All of this has existential ramifications for Western society. For the better part of two millennium, the Judeo-Christian ethic has provided a rock solid framework for morality at the heart of Western society - one that puts maximum value on each individual human life and one that provides moral clarity in such things as Christianity's Golden Rule and Judaism's "Great Commandment." Take that mooring away from the ancient expressions of our deity and all morality then becomes dependant on what any particular person or government defines as the greater good.

When governments and individuals can define by their whim what is moral or immoral, what is desirable and what is punishable, human life is almost inevitably devalued. Certainly Stalin, Hitler, Mao, Castro, and Pol Pot, between them responsible for the murder of well over a hundred million people in the 20th century, held to socialist belief systems that devalued human life and elevated in its stead political ideology. Many in the green movement argue that man is a parasite on the world and call for strictly limiting his impact using authoritarian means - including population control, forced sterilization and other such methods. Far less destructive but no less insidious are the new age religions - for but one example, mystic beliefs based on the book and movie The Secret, where one only needs to really believe - and maybe click their heels three times - and then the "universe will provide." It certainly saves one the trouble of actually dealing with real world problems, at least until they come to crisis proportions. Or the neo-Druidism one can see in practice among the many robed figures gathered at Stonehenge each Equinox. Hopefully these modern day animists will not also seek to resurrect the Druidic custom of human sacrifice.

The bottom line is, regardless whether one believes in Judaism or Christianity, we will pay a very heavy price indeed for jettisoning them as the bedrock of Western society. Yet that is precisely what the left has sought for over two centuries, promising in their stead a secular heaven on earth. Ironically, should they fully succeed, history teaches us that their promised earthly heaven will be far more likely to resemble biblical hell.

Updated: The Obama administration has truly taken up the banner of the secular left in the war against religion in America. There was the recent case where the administration sought to impose a very narrow definition on the "ministerial exception" granted religious organization to hire and fire, outside of the discrimination laws, those they deemed crucial to their religious mission. Had the administration won that fight, it would have dealt a deep blow indeed to religious institutions, and put them on the same playing field with all other employers, where matters of conscience and belief must bow to secular law. As it was, the Supreme Court ruled unanimously against the government.

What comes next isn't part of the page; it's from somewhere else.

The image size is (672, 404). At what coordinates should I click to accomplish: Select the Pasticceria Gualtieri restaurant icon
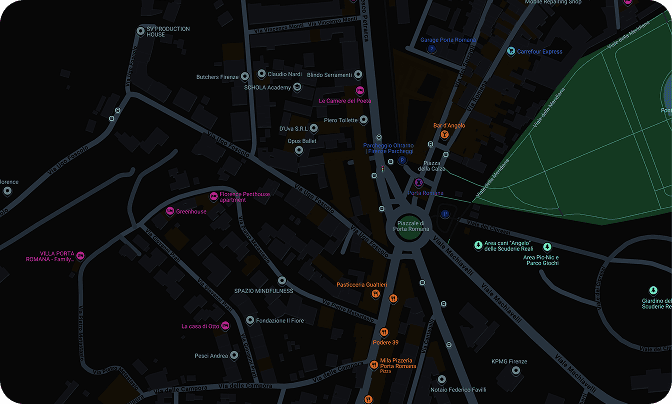point(376,293)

Most recently, the Obama Administration has ruled that Catholic religious institutions and related organization will have to "provide health insurance to their employees which includes subsidized contraception, sterilization and coverage for abortion-inducing drugs. This is at complete odds with the teachings of the Church and would drive the Catholic Church out of the realm of aid and charity to all that has been at the center of its mission for two millennia. This is a direct assault on religious liberty, and it has the entire Catholic hierarchy, from the Pope to the U.S. Bishops, rising up in opposition and calling for civil disobedience.

2 comments:

Anonymous said...

Yet the Left is enamoured of totalitarian Islam.

Unknown said...

Because they over-apply the notion that their enemy's enemy is their friend.
They fail to take into account that Islam is even more hostile to their ideals than Judaism or Christianity.